June 27, 2017; Miami Herald
If you visit a hospital in Haiti, you see first the people waiting outside. Many of those, having traveled for miles on foot, had slept there the night before—maybe two nights before—waiting for care. This might lead you to believe that there aren’t enough hospitals in Haiti, but a new study by the World Bank suggests the problem isn’t a lack of hospitals, but instead a dearth of primary care as well as anything close to the needed public investment in health care.
According to the report, the annual per capita public health spending in Haiti is $13, compared with $781 in nearby Cuba and $180 in the Dominican Republic, Haiti’s neighbor on the island of Hispaniola. Public investment in health care has plummeted from 16.6 percent of the total Haitian government budget in 2004—under the administration of former President Jean-Bertrand Aristide who was overthrown that year—to 4.4 percent in the current budget.
The World Bank is calling for not just an increase in dollars, but a reallocation. It would like to see more emphasis on primary clinics and preventative care and proportionally less money spent on hospitals.

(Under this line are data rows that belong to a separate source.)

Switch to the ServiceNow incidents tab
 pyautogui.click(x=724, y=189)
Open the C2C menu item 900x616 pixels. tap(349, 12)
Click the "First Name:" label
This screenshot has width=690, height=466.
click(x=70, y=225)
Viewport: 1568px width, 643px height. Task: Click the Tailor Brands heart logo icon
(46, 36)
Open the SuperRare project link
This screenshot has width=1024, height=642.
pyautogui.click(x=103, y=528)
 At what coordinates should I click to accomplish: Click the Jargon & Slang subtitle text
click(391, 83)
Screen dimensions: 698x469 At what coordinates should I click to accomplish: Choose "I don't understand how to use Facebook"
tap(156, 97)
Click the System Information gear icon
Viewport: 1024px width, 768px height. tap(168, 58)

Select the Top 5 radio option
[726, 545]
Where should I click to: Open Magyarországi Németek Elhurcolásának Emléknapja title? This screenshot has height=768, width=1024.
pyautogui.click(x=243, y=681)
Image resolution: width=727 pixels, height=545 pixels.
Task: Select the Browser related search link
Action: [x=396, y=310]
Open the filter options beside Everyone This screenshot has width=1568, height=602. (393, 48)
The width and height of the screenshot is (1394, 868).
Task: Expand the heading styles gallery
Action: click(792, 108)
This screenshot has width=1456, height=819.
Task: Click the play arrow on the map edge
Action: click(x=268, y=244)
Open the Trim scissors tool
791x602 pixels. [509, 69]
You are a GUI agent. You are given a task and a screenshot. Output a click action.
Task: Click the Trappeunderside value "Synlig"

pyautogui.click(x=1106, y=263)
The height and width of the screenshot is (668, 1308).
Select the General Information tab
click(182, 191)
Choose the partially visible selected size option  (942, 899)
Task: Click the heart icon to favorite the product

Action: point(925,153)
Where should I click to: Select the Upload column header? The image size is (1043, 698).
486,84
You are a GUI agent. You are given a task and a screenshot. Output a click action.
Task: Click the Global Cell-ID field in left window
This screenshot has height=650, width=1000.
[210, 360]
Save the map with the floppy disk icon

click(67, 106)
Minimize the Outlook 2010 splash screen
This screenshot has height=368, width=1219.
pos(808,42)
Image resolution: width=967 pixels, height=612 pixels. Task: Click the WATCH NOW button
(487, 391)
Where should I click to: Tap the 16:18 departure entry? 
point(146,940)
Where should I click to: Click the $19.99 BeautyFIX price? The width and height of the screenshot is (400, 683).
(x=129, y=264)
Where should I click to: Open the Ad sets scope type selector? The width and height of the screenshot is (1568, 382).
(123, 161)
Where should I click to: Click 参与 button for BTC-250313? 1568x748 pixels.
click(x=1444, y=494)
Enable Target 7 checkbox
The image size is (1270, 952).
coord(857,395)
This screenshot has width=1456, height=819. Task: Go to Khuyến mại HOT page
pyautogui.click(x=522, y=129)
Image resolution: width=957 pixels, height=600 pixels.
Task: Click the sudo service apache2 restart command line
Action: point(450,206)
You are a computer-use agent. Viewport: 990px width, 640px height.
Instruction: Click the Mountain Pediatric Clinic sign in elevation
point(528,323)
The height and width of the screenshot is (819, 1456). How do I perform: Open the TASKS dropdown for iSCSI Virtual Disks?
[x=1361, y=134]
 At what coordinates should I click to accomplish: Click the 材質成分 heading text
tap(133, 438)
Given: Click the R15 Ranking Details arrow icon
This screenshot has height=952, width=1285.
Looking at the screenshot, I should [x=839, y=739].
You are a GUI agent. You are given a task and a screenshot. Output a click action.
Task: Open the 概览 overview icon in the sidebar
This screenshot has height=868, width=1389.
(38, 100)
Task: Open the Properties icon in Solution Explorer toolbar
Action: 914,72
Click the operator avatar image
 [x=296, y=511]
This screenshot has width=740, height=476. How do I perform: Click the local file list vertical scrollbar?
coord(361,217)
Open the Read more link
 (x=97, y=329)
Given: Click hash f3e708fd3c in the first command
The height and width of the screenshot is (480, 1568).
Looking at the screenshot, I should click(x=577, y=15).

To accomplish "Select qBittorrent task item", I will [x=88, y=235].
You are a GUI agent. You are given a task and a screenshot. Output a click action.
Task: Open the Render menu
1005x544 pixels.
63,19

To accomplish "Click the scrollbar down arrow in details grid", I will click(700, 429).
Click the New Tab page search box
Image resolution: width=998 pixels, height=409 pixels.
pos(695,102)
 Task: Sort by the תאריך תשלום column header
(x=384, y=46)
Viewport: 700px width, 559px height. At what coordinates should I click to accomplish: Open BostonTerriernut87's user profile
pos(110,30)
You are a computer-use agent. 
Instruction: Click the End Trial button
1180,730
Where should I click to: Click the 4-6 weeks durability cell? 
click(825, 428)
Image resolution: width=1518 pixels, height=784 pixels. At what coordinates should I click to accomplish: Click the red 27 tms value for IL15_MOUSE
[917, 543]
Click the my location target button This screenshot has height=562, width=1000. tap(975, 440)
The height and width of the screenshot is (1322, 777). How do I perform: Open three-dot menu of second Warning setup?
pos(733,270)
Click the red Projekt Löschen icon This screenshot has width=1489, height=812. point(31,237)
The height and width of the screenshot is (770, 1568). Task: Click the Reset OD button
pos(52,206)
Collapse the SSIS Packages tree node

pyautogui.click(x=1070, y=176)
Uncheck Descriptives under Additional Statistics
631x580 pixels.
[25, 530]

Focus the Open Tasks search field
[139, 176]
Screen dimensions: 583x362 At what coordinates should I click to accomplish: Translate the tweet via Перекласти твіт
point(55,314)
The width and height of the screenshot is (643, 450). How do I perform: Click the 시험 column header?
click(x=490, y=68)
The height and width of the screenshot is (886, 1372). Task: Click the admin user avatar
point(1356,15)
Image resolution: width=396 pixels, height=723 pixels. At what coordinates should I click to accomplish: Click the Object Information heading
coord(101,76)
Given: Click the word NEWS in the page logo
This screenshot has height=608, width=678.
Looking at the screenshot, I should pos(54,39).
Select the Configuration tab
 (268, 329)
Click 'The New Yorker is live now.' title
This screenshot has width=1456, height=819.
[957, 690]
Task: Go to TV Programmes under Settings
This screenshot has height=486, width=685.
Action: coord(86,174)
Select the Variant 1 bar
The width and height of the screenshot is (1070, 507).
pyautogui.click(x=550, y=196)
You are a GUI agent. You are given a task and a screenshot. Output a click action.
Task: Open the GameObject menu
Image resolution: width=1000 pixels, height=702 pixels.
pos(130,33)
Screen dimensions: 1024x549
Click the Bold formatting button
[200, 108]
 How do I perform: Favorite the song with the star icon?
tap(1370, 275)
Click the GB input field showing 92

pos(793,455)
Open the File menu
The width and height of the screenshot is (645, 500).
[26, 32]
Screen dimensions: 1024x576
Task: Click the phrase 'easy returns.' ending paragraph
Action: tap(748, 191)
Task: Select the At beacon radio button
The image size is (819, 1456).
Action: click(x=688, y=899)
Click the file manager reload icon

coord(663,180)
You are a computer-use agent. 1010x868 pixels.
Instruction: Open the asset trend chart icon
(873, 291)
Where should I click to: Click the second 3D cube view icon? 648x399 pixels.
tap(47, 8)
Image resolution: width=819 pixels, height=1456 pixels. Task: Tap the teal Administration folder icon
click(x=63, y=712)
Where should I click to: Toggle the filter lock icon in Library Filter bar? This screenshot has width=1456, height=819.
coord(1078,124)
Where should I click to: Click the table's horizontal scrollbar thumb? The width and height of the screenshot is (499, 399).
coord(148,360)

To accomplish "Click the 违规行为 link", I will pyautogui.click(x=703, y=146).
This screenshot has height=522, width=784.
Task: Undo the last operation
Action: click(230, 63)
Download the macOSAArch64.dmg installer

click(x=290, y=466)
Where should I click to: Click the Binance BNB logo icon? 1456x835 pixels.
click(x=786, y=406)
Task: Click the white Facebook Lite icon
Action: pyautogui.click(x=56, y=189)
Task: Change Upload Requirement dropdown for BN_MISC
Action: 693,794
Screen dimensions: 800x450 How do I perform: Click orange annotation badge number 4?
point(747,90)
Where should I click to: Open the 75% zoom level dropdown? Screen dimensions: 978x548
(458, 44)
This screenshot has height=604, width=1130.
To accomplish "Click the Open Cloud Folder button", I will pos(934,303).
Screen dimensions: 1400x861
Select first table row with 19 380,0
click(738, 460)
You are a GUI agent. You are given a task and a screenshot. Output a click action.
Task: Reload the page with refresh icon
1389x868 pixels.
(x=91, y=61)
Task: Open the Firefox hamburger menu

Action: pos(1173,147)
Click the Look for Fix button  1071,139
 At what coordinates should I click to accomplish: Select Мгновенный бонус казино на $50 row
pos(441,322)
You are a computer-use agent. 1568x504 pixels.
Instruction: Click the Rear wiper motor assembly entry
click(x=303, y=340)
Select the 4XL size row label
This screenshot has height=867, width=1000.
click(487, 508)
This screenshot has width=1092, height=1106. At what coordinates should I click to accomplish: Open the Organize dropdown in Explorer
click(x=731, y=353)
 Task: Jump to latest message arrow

“We have a lot of hospitals that do not necessarily provide care at the level they are supposed to,” the study’s lead author Eleonora Cavagnero said in an interview with the Miami Herald. A health economist for Haiti at the World Bank, Cavagnero is also calling for a moratorium on new hospital construction. “A lot of the things that Haitians suffer from could be treated at the primary health care levels in a more cost-effective way.”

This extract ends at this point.